Brockhouse acknowledged that it’s Saldaña’s right to bring up issues with the contract, but he noted that if the contract is voted down on Thursday, negotiations would start over and void the Sept. 15 deadline when Council adopts the fiscal year 2017 City Budget that is based on passage of the contract and its financial terms.

“(Saldaña) missed a leadership opportunity – it doesn’t mean that the mayor of San Antonio didn’t execute hers,” Brockhouse said. “He’s trying to grab it back and that’s fine. He’s got to convince five of his peers. I think it’s telling that not one stood with him.”
Nirenberg stated in a text Monday that he will be voting against the contract on Thursday because of financial and accountability problems. After three years, the proposed contract is expected to increase public safety spending slightly beyond 66% of the General Fund, to 66.3% and 67.6% in years four and five, respectively. This is an outcome City Council directed the city manager to avoid.
“For the sake of political expedience, the mayor took the position that any deal was a good deal. She was wrong,” Nirenberg stated. “Two years ago, the Council set objectives for an acceptable contract to protect the health of the city, the public, first responders, and their families.

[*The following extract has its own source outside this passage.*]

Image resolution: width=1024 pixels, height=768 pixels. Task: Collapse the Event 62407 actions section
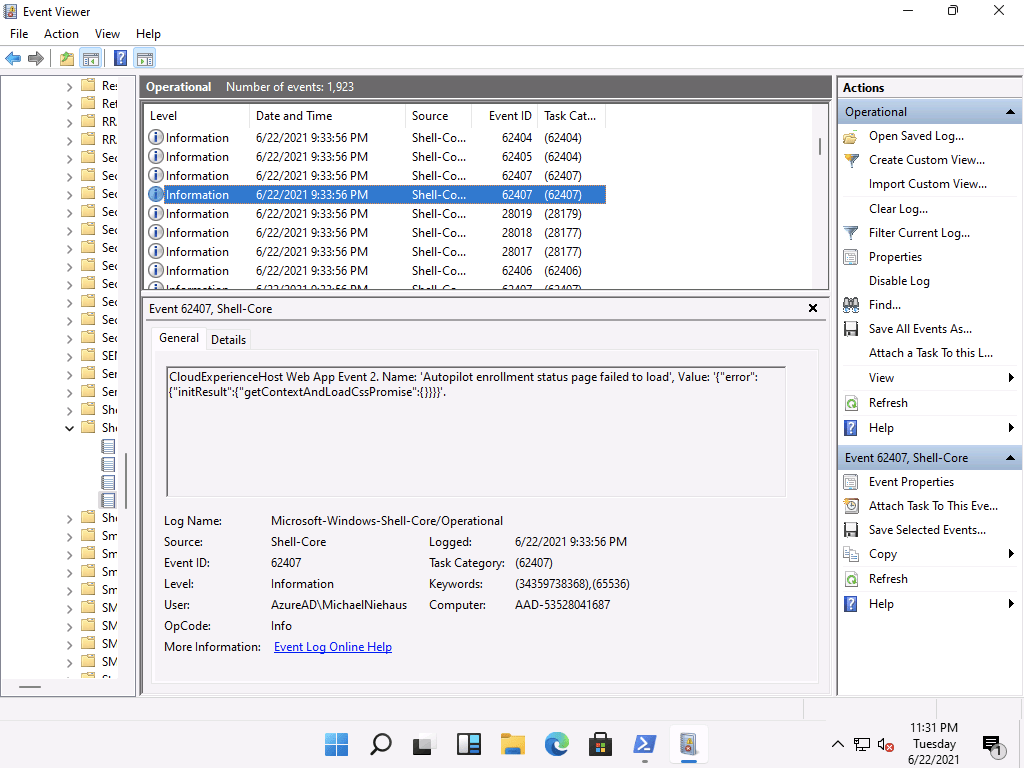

This deal shifts the burden to future San Antonians, from cost containment to health to evergreen clause to reform of Article 28.”
The issues Saldaña has with so-called accountability measures outlined in several sections of the contract are being reviewed by other Council members, including Treviño.
“He’s pointing out some things that are important, but I haven’t made my decision yet,” Treviño told the Rivard Report in a phone interview on Monday after the press conference, adding that he likely won’t make up his mind until Thursday morning after further discussion.
“Saldaña believes what he’s doing is something from his heart, so when he asks me to look at something, I will,” Treviño added.
He disagrees with Nirenberg on revisiting financial aspects of the contract.
“It is going to save the City money overall,” Treviño said. “A big priority truly was to get health care worked out,” and this plan starts the City and police union on a path towards sustainability.
As for disciplinary reform, he said, “there really isn’t a wrong side … We’re supposed to be questioning things and going through this process.”
Treviño sits on the Council’s Criminal Justice, Public Safety, and Service Committee and listened as Taylor outlined her strategy for addressing police-community relations outside of the contract over the next five years.
“Is that the right approach? Only time will tell,” Treviño said.
Related Stories:
Read all the stories on the City and police union negotiations in the Rivard Report archive.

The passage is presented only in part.